My caregiving journey started in 1996 when my now-husband suffered a devastating subarachnoid brain haemorrhage. He wasn’t expected to last the night and things were so dire that even the subject of organ donation was discussed. If he couldn’t live then he might be able to help someone else to. Very very thankfully that didn’t happen and four and a half months later he came home after having brain surgery and a shunt fitted.

When he returned home a new normal began. Mentally he was pretty good but mobility wise rather dire. He had to hang onto things to get around the house. I was terrified of him falling down the stairs if he needed the toilet in the night so the bedroom came downstairs along with a urine bottle. In the day I could help him upstairs to the bathroom if needed.

A new cardinal rule came into being. NO BATHING UNSUPERVISED. Too much of a risk of falls and slips. A rule that exists to this day.

The brain haemorrhage started with a headache. I shall never forget the screaming from my husband as the headache was so painful. Many haemorrhage survivors describe the headache as being hit in the back of the head with a sledgehammer. Although he recovered and came home the word “headache” took on a new and terrifying fear. If he mentioned he had a headache then a growing gnawing feeling would rise in my stomach. Could it come again? Fingers and toes, touching wood and crossing myself it hasn’t but the word “headache” troubles me to this day. Anybody with a headache now troubles me.

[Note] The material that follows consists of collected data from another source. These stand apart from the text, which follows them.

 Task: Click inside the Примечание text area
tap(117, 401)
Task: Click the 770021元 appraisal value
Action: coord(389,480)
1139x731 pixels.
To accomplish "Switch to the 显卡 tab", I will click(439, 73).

One of the things I’ve noticed as a carer is that no one ever asks how the carer is. Only the cared for is enquired about, “how is he today?” comes the question. It’s almost like the carer has ceased to exist but in many cases, the carer keeps the show on the road. They’d damn soon notice if the carer wasn’t there because the whole house of cards may well collapse. Who will sort the medication out, book the appointments, talk to the doctor, feed, bath and wash. Any volunteers?

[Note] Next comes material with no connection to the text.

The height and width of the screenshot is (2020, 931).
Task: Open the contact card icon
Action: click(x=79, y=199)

But even so we’ve had humour. Barrels of it in fact and that’s what has kept us going. We’ve even had a baby daughter pop up who is now a young woman. He calls her his “miracle daughter” and after all he’s been through she probably is.

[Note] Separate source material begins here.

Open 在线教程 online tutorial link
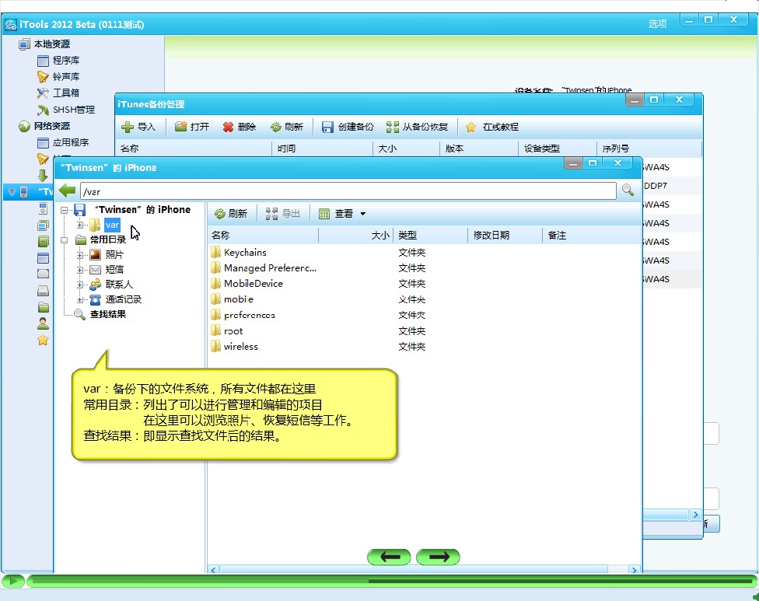This screenshot has width=759, height=601. click(x=492, y=127)
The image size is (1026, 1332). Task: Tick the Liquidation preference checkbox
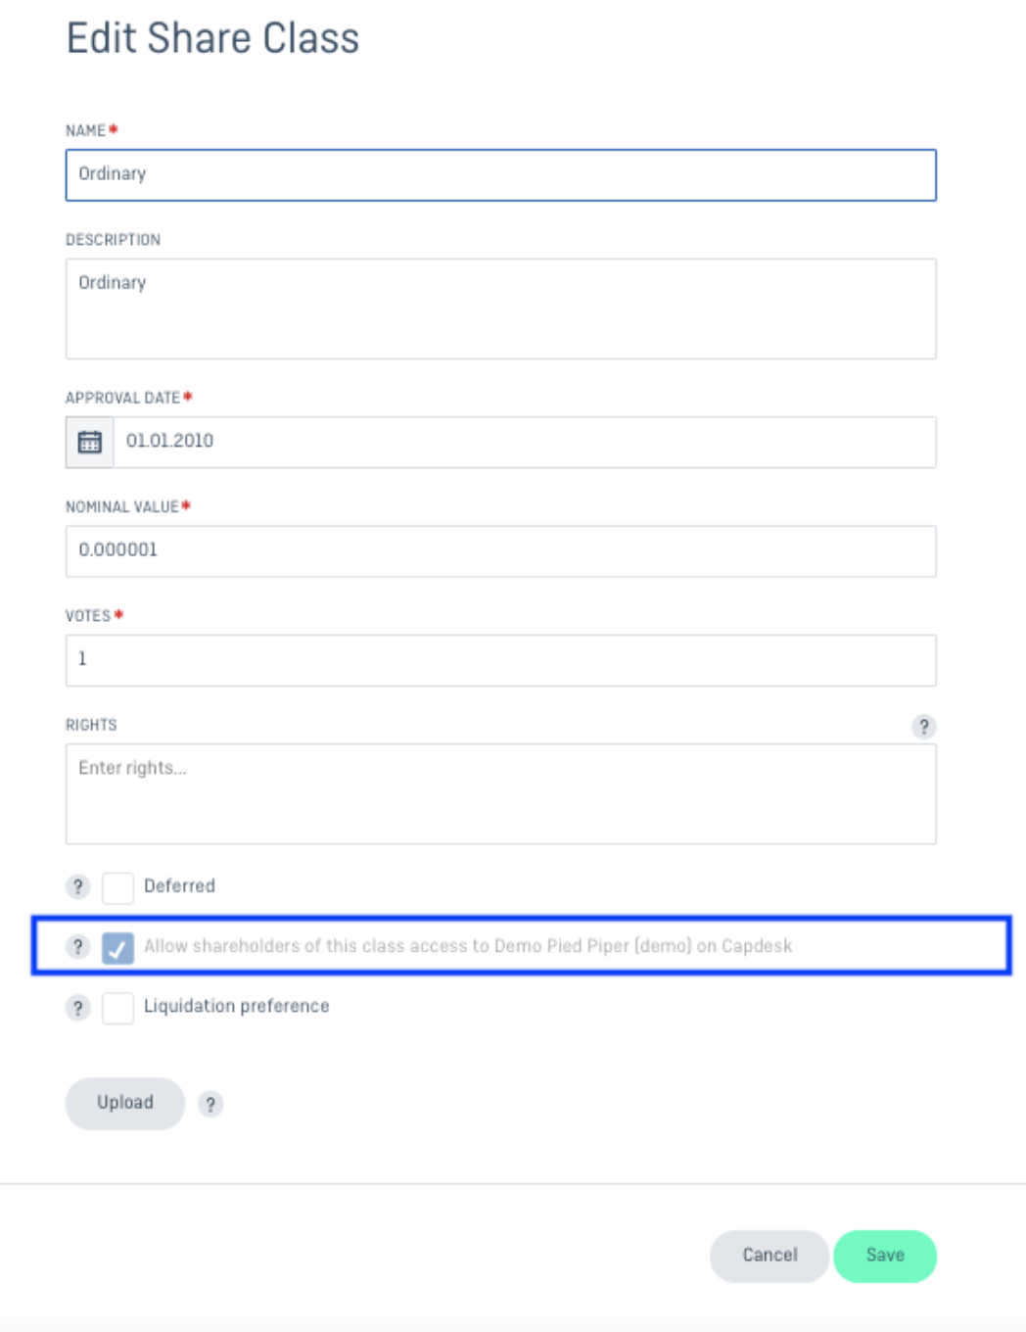tap(117, 1008)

What I have learnt though is that carers must take time for themselves, eat well, sleep well and keep as healthy as you can. Outside interests and people to talk to are a lifesaver and enable you to carry on with a bit of life of your own.

We’re still standing though and in the later years we’ve thrown in two DVT’s and a small pulmonary embolism for good measure but our canny Old Gent is still grinning from the sofa. The DVT’s were sorted with Warfarin which at first he didn’t want to take. But our then thirteen year old daughter stood by his hospital bed and summed it up rather bluntly. “If you don’t take it, you’ll die”. I’m rather glad she hasn’t gone into medicine as her bedside manner would need working on but she’s taken it all in her stride and has never sadly known a completely well Father. She loves him though and that’s what counts.

Compared to many carers I am very lucky. I have a good life and love my husband. Others are barely hanging on and this must be acknowledged. Some are leading hellish lives with little hope of respite and sadly only divorce or death can release them. I’ve read terrible stories of carers suffering verbal abuse and worse. Carers who are children missing out on childhood, friends, school and socialising. A carer’s lot is not always a happy one. If this is you reach out for help and talk to someone.

And for those of us who are not carers, ask any carer that you may know how THEY are today.

“How are YOU?” three words that could make all the difference to a carer’s day.